INDUCCIÓN, GLOBALIZACIÓN Y ECONOMÍA

He adquirido recientemente un libro antiguo de rudimentos de matemáticas que perteneció al célebre filósofo Dietrich Forrester. Entre las páginas del capítulo dedicado a la demostración por inducción, el filósofo dejó una hoja de papel manuscrita en la que trata de demostrar que, para que algunos ciudadanos gocen de bienestar, es preciso que otros se encuentren más ahogados. Según veo en el libro, la inducción es una herramienta de uso muy frecuente en la matemática. Sus demostraciones tienen tres partes: el caso base, en el que debe probarse que lo que se quiere demostrar es cierto para el mínimo número de elementos; un caso genérico, en el que se formula la hipótesis de inducción para un número arbitrario (digamos n) de elementos; y un caso general, en el que se demuestra la hipótesis para n+1 elementos.

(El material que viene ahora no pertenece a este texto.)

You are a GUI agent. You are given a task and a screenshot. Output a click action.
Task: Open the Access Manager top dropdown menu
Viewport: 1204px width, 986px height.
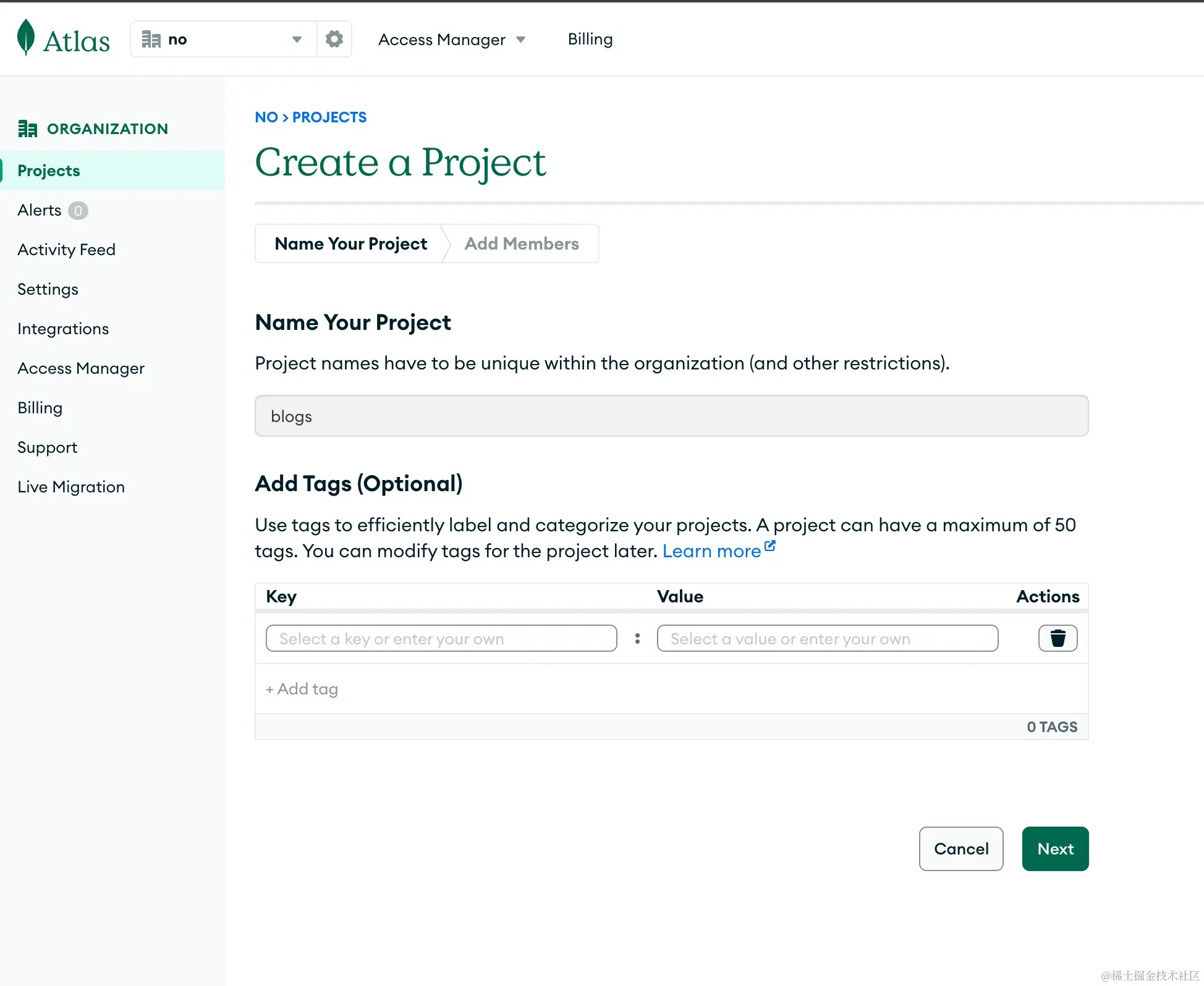coord(451,40)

En su disertación, Forrester toma como caso base el de una población cerrada (es decir, sin comunicación con el exterior) de 2 individuos, en los cuales uno es rico y goza de bienestar, y el otro no. Por la propia naturaleza instintiva y de supervivencia del animal humano, el rico no querrá dejar de serlo; si, por algún azar, el pobre obtiene más riqueza e iguala su renta a la del rico, ninguno de los dos será realmente “rico”, pues para que uno lo sea ha de tener algún elemento, servicio u objeto que lo distinga (una casa de lujo, mucho dinero, etcétera). En la hipótesis de inducción, Forrester supone una población también cerrada de n individuos, algunos de los cuales son ricos y los otros no. El filósofo afirma que cada vez que uno de los individuos pobres ve incrementada su renta, disminuye la diferencia con los ricos, con lo que éstos diminuyen en cierto grado su riqueza. Forrester da esto por cierto, pues es la hipótesis; yo, como carezco de conocimientos matemáticos, me fío de su palabra y también lo asumo como auténtico. Para el caso general, Forrester añade un individuo rico a la población y, por una serie de razonamientos que sería prolijo describir, concluye que, en efecto, es necesario que haya pobres para que existan los ricos.
No tengo argumentos para aceptar o refutar las conclusiones del reputado pensador, pero relaciono su pensamiento con el bienestar que hemos tenido hasta hace poco y con las peores condiciones a las que empezamos a enfrentarnos. La población cerrada de la que habla Forrester bien puede ser la de nuestro planeta, los 6.500 millones de personas globalizados que la habitamos y sobrecargamos. El bienestar de Occidente y del Hemisferio Norte tenía como contrapartida la escasez de recursos y la pobreza de los más alejados, léase latinoamericanos, africanos y asiáticos. Cuando estos individuos, en la región pobre de la población de Forrester, comienzan a demandar recursos para obtener la riqueza a la que tienen derecho, la diferencia de nuestra renta con respecto a la suya decae, provocando que nos veamos más iguales a ellos, que tengamos que pagar más por comprar unos productos por los que ellos compiten ahora, subiendo así nuestros precios y perdiendo nuestro empleo para que ellos lo obtengan. Estos cambios son ajustes naturales de la economía, contra los que apenas podemos luchar si, realmente, es nuestro deseo dejar de contribuir algún día con las ONG porque su función haya dejado de ser necesaria. La Matemática, la Naturaleza y el Hombre vamos construyendo nuestro propio destino.

«[…] la Actualidad, capítulo de la Historia que siempre está por escribir». (José Saramago, en “El hombre duplicado”).